According to the applicable data protection legislation, persons have the right to be informed about the processing of their personal data and the right to request an inspection of their personal data in our registers. Persons have the right to request the rectification or erasure of inaccurate personal data in our registers. In addition, persons have the right to object and withdraw their consent regarding the processing of their personal data, insofar as the processing is based on consent, and to request a restriction of processing of their personal data.
Operational model:

  1. Regarding requests concerning the inspection, rectification and/or erasure of personal data, please contact the Vertex Systems Register Oy contact person personally.
  2. You will be provided with a personal data inspection request form by mail.
  3. Submit the form by delivering it personally to Vertex Systems Oy and be prepared to provide a proof of your identity.
  4. Arrange a meeting for the processing of the request.
  5. Matters related to the inspection request are discussed in the meeting.
  6. If necessary, we will provide you with a reply to the matters concerning the inspection request within a month, unless there are specific reasons to prolong the processing period.
  7. We reserve the right to decline to fulfill your request on applicable statutory grounds.
     

8. Principles of register protection and data retention
Vertex Systems Oy takes the matter of protecting your personal data very seriously.

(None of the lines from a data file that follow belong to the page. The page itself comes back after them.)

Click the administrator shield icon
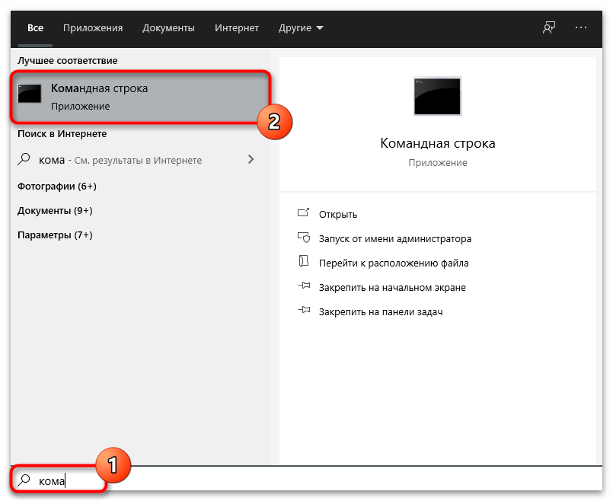The height and width of the screenshot is (501, 613). click(x=304, y=238)
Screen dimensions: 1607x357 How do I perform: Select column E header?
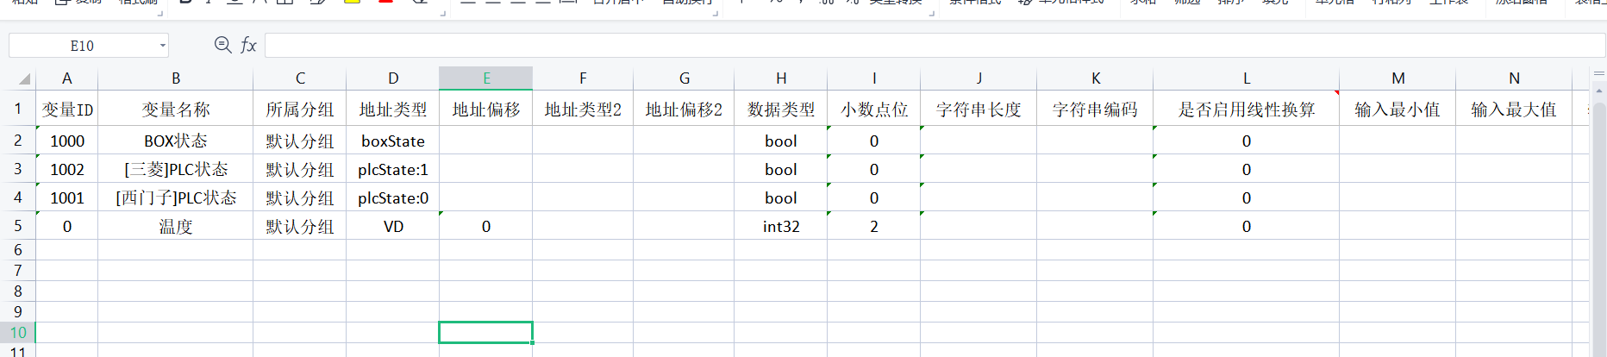point(486,78)
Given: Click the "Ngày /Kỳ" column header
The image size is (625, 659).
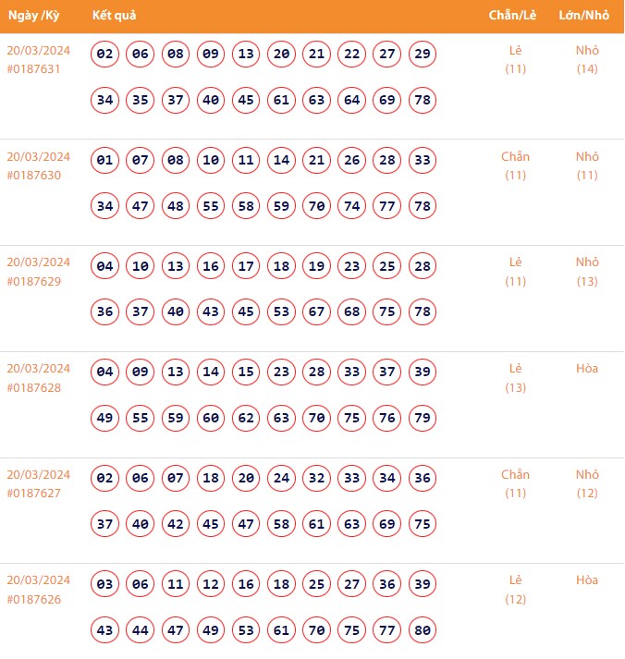Looking at the screenshot, I should pyautogui.click(x=34, y=16).
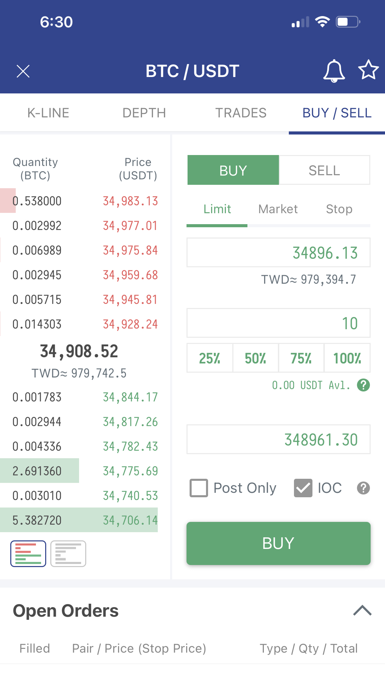Switch to the DEPTH tab
Image resolution: width=385 pixels, height=680 pixels.
click(144, 113)
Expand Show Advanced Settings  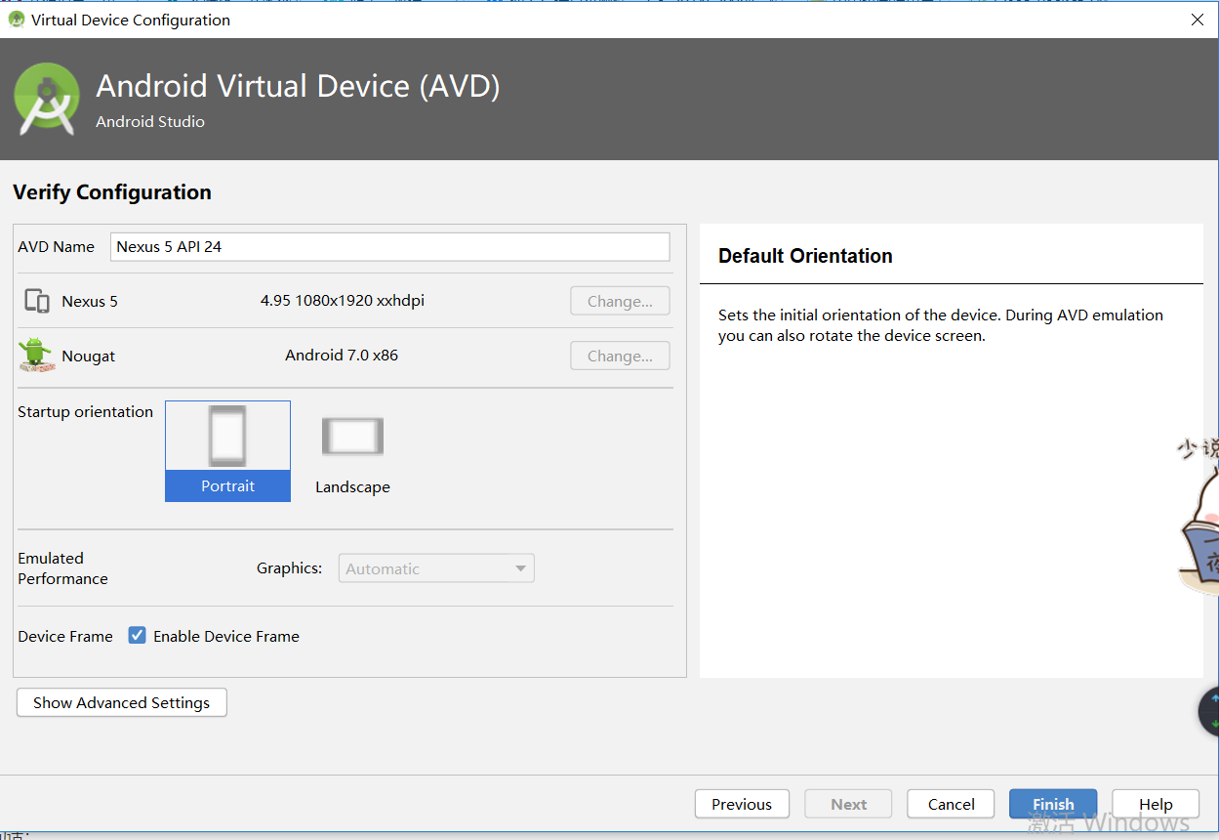point(122,703)
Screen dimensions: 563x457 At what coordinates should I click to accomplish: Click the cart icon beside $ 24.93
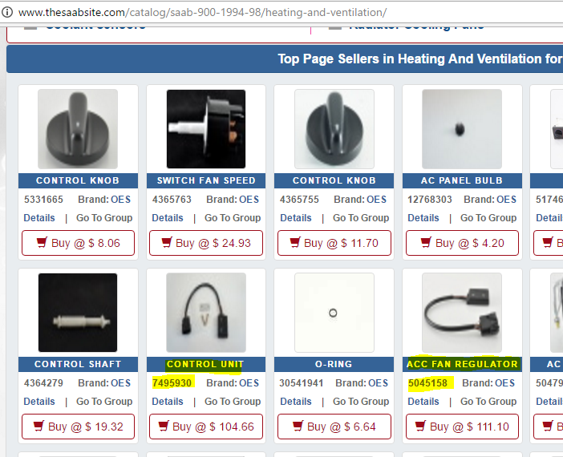click(x=167, y=242)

We use administrative, physical and electronic measures to secure your data from unauthorized access. We collect the data in databases that are protected by firewalls, passwords and other technical measures. The databases and their back-up copies are located in locked premises and they can only be accessed by certain designated people. Although we are trying to ensure the security and integrity of the personal data, we cannot guarantee that the implemented safeguards will prevent third parties and so-called hackers from accessing the personal data by means of unlawful processes. We will inform you of all violations related to the protection, confidentiality and integrity of unencrypted and electronically stored personal data in accordance with the law, in an appropriate time period and without undue delay in a manner that corresponds (i) to the principles of complying with the law or (ii) defining the extent of the violation and restoring the reasonable integrity of the data system.

Obsolete and unnecessary data are erased in an appropriate manner. We shall retain the personal data only as long as is necessary for the purposes of performing the processing of personal data described in this privacy statement. Based on obligations described in the Accounting Act or other applicable legislation, the data may have to be retained for a longer period of time.